Auto: Oracle detects frequent expressions automatically. I.e. the optimizer stores “hot” expressions (based on frequency and cost) in the expression statistics store (ESS). With the procedures IME_CAPTURE and IME_POPULATE in the package DBMS_INMEMORY the expressions are captured and declared as hidden in-memory virtual columns on the appropriate table. Expressions in the ESS can be checked by querying ALL|DBA|USER_EXPRESSION_STATISTICS.

 

In-Memory JSON

JSON columns and expressions on JSON columns can now be populated in-memory.

 

In-Memory on Active Data Guard

According Oracle, In-Memory on Active Data Guard was the most wanted feature from customers for In-Memory for 12gR2. I.e. the In-Memory column store can now be used on the Active Data Guard instance as well. The standby database can have different data (columns) stored in-memory than the primary. The decision on what columns to populate in-memory on the different instances is based on a service. I.e. on primary the following DDL may be used:

ALTER TABLE SALES INMEMORY DISTRIBUTE FOR SERVICE A;
ALTER TABLE SHIPMENTS INMEMORY DISTRIBUTE FOR SERVICE B;

Table SALES will be populated In-Memory on that instance, which has service A enabled and SHIPMENTS will be populated on the instance, which has service B enabled.

 

In-Memory Columnar Flash

On Exadata the In-Memory format can be used on the Flash Cache. I.e. an In-Flash Column store can be created. The advantage is that there is usually much more Flash than RAM and hence more data can be cached for In-Memory on Flash scans. To do that the CELLMEMORY segment attribute is available:

ALTER TABLE sales CELLMEMORY;
CREATE TABLE trades (...) CELLMEMORY MEMCOMPRESS FOR QUERY;

Restrictions in comparison to normal In-Memory:

  • The MEMCOMPRESS sub-clause only supports “FOR QUERY LOW” and “FOR CAPACITY LOW”.
  • There is no PRIORITY sub-clause.

 

Automatic Data Optimization (ADO) extended to In-Memory

The heatmap can now be used to define how long data should remain In-Memory or when In-Memory compression should be changed. I.e. in the maintenance window or on manual request (using the procedure DBMS_ILM.EXECUTE_ILM) Oracle checks if a policy has been met to e.g. flush data from the In-Memory column store.

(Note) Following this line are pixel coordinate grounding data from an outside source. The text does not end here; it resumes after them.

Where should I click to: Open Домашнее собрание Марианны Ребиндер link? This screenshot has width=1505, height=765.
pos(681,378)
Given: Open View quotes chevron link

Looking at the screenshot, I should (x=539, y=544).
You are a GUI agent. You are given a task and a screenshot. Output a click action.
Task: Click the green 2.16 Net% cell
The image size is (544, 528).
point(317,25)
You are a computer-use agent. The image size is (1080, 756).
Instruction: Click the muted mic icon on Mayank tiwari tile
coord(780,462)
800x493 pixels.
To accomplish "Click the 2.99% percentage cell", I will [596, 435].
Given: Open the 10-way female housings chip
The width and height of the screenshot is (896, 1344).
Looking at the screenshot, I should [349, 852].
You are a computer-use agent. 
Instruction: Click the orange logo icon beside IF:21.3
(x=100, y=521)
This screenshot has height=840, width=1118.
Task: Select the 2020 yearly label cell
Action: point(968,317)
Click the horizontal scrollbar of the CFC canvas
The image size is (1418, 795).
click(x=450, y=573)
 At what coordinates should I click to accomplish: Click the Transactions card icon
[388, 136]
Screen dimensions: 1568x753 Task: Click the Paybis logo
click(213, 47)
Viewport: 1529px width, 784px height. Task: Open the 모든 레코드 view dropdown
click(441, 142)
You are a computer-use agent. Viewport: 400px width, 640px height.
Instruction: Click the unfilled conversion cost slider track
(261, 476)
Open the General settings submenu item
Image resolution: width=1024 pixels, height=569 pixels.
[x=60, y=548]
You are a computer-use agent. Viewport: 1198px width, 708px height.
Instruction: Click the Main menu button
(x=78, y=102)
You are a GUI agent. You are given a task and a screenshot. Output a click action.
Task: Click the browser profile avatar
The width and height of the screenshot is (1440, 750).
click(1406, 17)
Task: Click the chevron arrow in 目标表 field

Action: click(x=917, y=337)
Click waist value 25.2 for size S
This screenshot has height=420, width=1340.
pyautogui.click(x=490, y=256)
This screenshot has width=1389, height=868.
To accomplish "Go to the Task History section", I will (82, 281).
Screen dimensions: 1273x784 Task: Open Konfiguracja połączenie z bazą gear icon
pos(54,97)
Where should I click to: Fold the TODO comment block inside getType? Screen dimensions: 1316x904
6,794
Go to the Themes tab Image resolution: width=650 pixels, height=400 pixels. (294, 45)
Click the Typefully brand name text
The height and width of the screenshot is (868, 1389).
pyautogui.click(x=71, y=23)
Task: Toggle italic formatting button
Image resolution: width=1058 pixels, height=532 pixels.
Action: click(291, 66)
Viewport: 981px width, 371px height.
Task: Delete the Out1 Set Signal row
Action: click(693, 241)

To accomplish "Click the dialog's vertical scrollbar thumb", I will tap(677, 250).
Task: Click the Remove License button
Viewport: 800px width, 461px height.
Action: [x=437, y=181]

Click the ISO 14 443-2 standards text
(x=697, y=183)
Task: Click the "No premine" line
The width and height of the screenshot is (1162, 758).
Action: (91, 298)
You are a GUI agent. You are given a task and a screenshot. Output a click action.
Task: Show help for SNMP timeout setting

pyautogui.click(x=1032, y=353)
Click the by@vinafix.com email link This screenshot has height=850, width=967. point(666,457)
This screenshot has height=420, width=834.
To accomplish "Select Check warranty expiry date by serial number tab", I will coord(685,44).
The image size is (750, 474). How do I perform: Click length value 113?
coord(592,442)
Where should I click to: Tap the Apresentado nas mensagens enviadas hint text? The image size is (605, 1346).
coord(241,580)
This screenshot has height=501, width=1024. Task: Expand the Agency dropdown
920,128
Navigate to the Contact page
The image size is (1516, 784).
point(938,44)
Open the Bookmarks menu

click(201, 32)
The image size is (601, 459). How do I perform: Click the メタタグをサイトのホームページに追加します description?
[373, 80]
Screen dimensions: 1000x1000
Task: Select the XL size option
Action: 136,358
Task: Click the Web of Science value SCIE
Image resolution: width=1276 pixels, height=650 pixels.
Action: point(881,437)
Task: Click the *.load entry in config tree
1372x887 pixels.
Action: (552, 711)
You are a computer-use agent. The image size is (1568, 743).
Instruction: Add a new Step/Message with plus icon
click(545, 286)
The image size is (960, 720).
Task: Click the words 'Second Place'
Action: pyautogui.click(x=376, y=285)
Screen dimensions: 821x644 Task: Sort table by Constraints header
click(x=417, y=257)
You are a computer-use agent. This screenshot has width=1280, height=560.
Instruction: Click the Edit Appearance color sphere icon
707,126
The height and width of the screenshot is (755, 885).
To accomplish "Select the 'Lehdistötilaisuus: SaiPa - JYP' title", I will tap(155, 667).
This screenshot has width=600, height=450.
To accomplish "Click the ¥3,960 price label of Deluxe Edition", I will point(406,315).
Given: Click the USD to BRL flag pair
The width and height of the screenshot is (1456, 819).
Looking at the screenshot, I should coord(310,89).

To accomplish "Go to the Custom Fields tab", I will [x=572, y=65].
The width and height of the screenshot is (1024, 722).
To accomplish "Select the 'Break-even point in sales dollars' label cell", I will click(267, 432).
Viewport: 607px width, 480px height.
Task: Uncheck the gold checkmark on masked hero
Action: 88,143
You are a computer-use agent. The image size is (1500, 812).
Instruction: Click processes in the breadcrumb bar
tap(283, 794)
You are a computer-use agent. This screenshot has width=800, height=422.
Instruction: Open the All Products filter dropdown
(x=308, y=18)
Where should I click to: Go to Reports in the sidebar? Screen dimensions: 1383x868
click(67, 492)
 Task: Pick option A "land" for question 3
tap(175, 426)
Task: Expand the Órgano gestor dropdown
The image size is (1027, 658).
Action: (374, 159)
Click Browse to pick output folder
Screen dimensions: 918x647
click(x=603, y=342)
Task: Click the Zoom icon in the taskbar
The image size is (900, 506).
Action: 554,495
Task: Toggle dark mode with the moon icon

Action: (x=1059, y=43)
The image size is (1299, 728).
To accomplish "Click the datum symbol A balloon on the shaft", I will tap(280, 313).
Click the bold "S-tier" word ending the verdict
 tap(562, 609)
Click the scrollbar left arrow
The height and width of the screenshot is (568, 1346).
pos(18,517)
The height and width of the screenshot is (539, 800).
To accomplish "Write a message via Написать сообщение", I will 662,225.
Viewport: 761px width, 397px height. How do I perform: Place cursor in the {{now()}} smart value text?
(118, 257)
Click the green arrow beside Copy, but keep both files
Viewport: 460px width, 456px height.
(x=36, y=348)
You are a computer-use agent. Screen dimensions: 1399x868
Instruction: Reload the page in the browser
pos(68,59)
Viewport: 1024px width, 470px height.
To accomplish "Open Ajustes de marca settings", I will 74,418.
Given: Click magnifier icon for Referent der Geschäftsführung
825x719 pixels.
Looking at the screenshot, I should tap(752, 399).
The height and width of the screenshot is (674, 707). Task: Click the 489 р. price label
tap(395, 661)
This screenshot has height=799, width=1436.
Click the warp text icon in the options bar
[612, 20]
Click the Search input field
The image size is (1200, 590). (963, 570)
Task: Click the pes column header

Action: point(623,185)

ALTER TABLE sales ILM ADD POLICY ... NO INMEMORY AFTER 10 DAYS OF NO ACCESS;

That allows sliding windows of column store content based on access-time or time of creation. A customized policy function can also be created in PLSQL.

 

In-Memory Fast-Start

The In-Memory column store content can now be checkpointed to Securefile Lobs. When the DB restarts the population is faster (between 2-5x) as the data can immediately be loaded in memory without CPU-intensive compression activity. To activate In-Memory Fast-Start the procedure DBMS_INMEMORY_ADMIN.FASTSTART_ENABLE with a tablespace-name as parameter has to be executed. The tablespace should be 2 times the size of the in-memory column store.